Critique a Reader's Photo.....


One thing we should all be doing if we want to improve our photography skills is to learn how to critique images - both our own and other peoples. This is actually a great way of growing your photographic "eye", which is just as important as learning the technical side of photography - if not more. It's worth bearing in mind that it's not just the person receiving the critique that benefits - the person leaving one will too so it really is a win-win! Looking at our own photographs objectively is hard (especially if it is photos of our lovely kiddos) so an another pair of eyes to give an opinion, or to be able to look at photos we don't have an emotional connection to, can really help you on your photographic journey.

The lovely Jan has been very, very brave to be the first up to send in a photo for everyone to look at and critique. (she has already given me her list of what she thinks is wrong!!) Please take a moment to leave a comment - even if you think that because you are also learning your opinion doesn't count, it does and will help, regardless of how much you feel you are able to contribute. Even if you don't want to comment on the technical side, just give your emotional response. Take a look at How to Critique a Photo for some questions to ask yourself.


Settings: F1.8 / 1/500 / ISO200

What to do

1) Take a moment to study the photograph and look at exposure, composition, white balance, depth of field etc. You can say how the photo makes you feel, or what your eye was drawn to in the image, or whether something distracted you. Take a look at How to Critique a Photo for more guidance.

2) Leave a comment below with your critique. Go further than just saying "nice photo" or "cute!" - be specific about the things you like and what you would change. Please always leave a comment that has an improvement tip, and remember to keep it constructive.

I'm going to write my critique after you have had a go, but please, please, please take the time to do so - you will start to find your eye for composition, color, exposure etc will start to kick in after you have done a few and I promise you will learn a lot about photography from doing so.

Remember, if you take a moment to critique this photo, you are not only helping Jan, but helping yourself too!

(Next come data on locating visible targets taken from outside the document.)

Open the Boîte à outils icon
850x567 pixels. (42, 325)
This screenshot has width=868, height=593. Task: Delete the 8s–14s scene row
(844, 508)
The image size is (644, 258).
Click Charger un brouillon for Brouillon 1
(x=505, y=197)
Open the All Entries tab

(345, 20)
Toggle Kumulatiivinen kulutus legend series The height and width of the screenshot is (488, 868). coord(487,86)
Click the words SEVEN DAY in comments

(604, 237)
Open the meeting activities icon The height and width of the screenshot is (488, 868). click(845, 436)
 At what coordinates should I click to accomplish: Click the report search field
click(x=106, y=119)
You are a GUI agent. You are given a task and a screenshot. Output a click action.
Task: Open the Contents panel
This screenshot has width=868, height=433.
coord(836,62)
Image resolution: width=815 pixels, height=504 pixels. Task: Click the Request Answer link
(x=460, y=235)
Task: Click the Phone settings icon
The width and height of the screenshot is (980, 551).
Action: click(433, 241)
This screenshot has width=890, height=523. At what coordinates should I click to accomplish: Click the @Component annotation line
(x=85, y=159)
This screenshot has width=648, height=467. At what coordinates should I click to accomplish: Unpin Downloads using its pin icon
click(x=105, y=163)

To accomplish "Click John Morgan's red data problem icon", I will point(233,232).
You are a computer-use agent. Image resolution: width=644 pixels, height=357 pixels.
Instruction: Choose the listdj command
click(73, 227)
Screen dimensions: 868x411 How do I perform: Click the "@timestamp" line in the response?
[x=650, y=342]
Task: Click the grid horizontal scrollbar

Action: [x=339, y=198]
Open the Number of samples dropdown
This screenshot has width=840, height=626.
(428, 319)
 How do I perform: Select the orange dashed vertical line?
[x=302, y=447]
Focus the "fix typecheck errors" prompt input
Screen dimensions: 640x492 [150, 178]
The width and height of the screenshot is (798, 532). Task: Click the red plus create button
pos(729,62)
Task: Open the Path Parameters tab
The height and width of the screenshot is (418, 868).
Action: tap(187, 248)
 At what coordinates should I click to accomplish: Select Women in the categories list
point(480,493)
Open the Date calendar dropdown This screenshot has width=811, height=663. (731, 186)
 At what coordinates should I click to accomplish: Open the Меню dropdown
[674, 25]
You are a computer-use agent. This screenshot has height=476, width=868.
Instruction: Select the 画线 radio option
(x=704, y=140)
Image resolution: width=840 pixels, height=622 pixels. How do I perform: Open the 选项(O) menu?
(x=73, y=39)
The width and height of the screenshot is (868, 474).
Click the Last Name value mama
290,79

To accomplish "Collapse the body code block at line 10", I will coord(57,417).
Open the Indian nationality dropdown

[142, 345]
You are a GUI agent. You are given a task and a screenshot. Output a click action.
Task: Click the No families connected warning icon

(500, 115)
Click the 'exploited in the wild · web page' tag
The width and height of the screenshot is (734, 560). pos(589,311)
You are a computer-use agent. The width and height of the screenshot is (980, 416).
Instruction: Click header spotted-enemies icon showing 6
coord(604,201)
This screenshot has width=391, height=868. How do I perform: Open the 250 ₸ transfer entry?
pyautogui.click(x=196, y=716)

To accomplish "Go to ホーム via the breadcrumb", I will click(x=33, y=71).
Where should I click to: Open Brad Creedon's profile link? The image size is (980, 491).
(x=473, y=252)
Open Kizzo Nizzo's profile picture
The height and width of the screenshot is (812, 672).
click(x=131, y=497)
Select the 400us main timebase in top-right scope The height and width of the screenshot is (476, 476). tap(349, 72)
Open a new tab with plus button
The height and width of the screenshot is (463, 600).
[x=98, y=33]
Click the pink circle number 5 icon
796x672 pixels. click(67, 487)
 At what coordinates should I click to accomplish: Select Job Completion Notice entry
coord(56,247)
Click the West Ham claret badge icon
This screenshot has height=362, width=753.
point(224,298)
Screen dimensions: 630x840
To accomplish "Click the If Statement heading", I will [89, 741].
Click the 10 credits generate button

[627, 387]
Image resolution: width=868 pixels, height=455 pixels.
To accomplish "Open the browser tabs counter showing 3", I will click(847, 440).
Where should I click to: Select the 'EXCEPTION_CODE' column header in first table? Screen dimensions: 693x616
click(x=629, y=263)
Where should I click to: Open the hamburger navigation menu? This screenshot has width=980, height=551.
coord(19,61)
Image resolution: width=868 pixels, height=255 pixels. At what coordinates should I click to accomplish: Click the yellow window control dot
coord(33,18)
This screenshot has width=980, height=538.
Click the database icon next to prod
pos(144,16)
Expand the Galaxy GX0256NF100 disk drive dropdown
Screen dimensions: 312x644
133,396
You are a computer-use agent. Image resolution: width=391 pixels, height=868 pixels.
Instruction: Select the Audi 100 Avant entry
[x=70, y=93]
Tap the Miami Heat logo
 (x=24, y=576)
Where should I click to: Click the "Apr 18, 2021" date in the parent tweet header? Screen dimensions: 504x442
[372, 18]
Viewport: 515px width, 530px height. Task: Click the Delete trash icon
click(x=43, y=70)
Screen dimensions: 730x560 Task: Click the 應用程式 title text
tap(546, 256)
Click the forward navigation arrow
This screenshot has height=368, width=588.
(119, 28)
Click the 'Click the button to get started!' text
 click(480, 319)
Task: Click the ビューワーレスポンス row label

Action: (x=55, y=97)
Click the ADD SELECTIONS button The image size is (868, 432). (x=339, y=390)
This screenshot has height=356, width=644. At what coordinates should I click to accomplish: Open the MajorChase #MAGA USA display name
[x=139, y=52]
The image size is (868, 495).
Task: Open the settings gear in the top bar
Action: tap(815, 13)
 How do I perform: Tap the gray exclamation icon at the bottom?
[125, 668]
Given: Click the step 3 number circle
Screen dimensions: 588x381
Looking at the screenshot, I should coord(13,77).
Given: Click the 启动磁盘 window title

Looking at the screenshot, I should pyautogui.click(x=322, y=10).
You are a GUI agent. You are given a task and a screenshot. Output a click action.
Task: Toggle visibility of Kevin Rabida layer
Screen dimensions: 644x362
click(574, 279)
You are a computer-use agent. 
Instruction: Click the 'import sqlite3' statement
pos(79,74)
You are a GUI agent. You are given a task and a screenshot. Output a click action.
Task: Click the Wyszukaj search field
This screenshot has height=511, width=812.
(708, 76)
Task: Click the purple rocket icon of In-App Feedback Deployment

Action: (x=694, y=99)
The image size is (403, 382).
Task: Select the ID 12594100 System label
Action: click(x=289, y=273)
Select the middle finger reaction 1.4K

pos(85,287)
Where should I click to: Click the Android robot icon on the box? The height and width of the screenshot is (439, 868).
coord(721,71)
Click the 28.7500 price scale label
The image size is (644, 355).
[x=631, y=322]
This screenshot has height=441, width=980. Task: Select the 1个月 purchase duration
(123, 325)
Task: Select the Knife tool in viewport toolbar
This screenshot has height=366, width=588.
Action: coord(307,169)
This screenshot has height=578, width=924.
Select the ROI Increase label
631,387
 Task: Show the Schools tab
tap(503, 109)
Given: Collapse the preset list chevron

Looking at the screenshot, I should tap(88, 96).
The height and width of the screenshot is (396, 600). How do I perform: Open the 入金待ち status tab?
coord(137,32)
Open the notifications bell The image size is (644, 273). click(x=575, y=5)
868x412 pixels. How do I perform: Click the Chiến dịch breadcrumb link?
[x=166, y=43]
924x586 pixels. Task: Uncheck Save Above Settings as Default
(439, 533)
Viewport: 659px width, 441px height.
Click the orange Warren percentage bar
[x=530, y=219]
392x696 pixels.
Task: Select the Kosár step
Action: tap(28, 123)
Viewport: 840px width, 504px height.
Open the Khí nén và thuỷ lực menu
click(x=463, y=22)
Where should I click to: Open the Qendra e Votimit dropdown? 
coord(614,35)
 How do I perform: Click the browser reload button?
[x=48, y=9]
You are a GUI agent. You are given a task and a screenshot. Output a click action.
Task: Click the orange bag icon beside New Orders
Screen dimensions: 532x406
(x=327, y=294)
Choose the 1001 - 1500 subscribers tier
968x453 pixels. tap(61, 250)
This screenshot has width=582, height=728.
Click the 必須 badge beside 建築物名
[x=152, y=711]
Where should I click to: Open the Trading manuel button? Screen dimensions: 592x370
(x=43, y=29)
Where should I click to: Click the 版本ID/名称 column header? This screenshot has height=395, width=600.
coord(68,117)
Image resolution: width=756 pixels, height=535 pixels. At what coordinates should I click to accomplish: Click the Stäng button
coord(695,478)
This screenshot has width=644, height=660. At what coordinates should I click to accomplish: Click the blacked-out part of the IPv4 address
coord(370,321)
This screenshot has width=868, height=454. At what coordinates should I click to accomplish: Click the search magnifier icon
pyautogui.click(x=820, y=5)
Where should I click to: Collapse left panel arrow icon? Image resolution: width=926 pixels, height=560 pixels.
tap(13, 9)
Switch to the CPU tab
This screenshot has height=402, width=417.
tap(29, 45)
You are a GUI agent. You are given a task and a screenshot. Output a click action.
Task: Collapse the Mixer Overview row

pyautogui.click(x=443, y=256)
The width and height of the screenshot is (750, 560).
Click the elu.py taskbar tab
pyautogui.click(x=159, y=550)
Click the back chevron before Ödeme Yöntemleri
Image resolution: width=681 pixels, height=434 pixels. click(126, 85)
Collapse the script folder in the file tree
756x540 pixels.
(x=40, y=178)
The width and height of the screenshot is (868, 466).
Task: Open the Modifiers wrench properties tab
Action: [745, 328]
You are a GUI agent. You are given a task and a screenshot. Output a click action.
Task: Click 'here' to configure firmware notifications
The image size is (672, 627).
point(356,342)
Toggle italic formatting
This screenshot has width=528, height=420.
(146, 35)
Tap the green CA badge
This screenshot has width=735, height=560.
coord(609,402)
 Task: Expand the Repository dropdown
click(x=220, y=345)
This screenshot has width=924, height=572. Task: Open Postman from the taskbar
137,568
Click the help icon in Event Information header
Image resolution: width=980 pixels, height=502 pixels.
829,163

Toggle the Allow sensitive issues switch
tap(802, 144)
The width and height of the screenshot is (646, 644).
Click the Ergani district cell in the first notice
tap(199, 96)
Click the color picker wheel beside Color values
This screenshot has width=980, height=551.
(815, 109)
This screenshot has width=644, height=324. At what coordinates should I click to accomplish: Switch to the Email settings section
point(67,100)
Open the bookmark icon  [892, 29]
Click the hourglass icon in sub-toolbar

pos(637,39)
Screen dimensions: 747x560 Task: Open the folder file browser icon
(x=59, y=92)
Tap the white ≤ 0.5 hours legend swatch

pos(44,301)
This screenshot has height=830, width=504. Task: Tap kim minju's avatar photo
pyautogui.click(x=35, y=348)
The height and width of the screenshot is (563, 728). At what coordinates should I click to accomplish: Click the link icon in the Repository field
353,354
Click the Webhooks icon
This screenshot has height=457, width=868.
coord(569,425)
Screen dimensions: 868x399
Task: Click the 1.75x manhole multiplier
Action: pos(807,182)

P.S If you would like to be a brave soul and put a photo up for critique, please get in touch through the comment form!

9 comments:

Anonymous said...

Not sure if its happening to others but no image appears on this post except a link to a web page called 'workspace' & it is password protected

Audrey said...

Thanks so much for letting me know - it comes up OK on my computer, probably as I have the link to it! Sorry everyone, please have a look now!!

Beth said...

This is my first time commenting - I hope I do it right! I love the little hands (covered in dirt LOL!) and the way you don't see her face. The only thing I can see is that the grass seems to be more in focus than her hand but that may just be me! So cute though!!!

Anonymous said...

Gosh, this is such a sweet photograph - it seems to have caught a moment perfectly! I had a look at your questions to ask myself and one was what was your eye drawn to first, and then second. My eye was drawn to her hand first and then to the knee and then to the foot. My thought then was that maybe there is too much going on, maybe having one thing to focus on would work out better? I'm not sure if this is right though!

Audrey said...

Not many of you left a comment but I'm hoping you did it in your head anyway! Thanks to those who took the time, I hope you learnt something too. My turn now! I really like this photo as it has captured the essence of your daughter - I assume digging about in dirt! The white balance looks perfect as does her skin tones. The only thing I would have done differently is chosen one focal point, in this case the hand. You could then still use the F1.8 aperture, but the hand would be the main focus with everything else drifting away. (The focus has fallen on the grass and leg which makes the hand just out of focus. This is because you are using such a shallow depth of field) Alternatively you could still keep everything in the frame but shoot with a higher F number. However, I like the way you have gotten down to her level to frame the shot. All in all, a great picture to have of your little one!

Jan said...

thank you, audrey! i just put my first photographs from my new camera into my new lightroom. whew, this took me a while to figure out. slowly but surely. i'm amazing at the difference so far. having iso options makes a tremendous difference. for this set of shots, i basically set my aperture and exposure where i wanted it and toggled my iso to get the meter right. seriously, i can shoot at 6400! :)

Audrey said...

One of the great benefits of a full frame is the lack of noise when you bump up your ISO - I am so jealous!!

Sandra R. Vigil said...

I'm a stickler on focus and would agree that the grass seems to be more in focus. I love the point of view though. Such a sweet moment captured! Also I'd love to send in pictures to be critiqued. I'm a newbie but my interest has grown immensely and know that I have a looong way to go.

Audrey said...

Hi Sandra! If you get in touch via the comment form with your email address (don't leave it under comments as it just attracts spam emails) then I'll write back to you on email with details for sending in your photo. Excited to see it!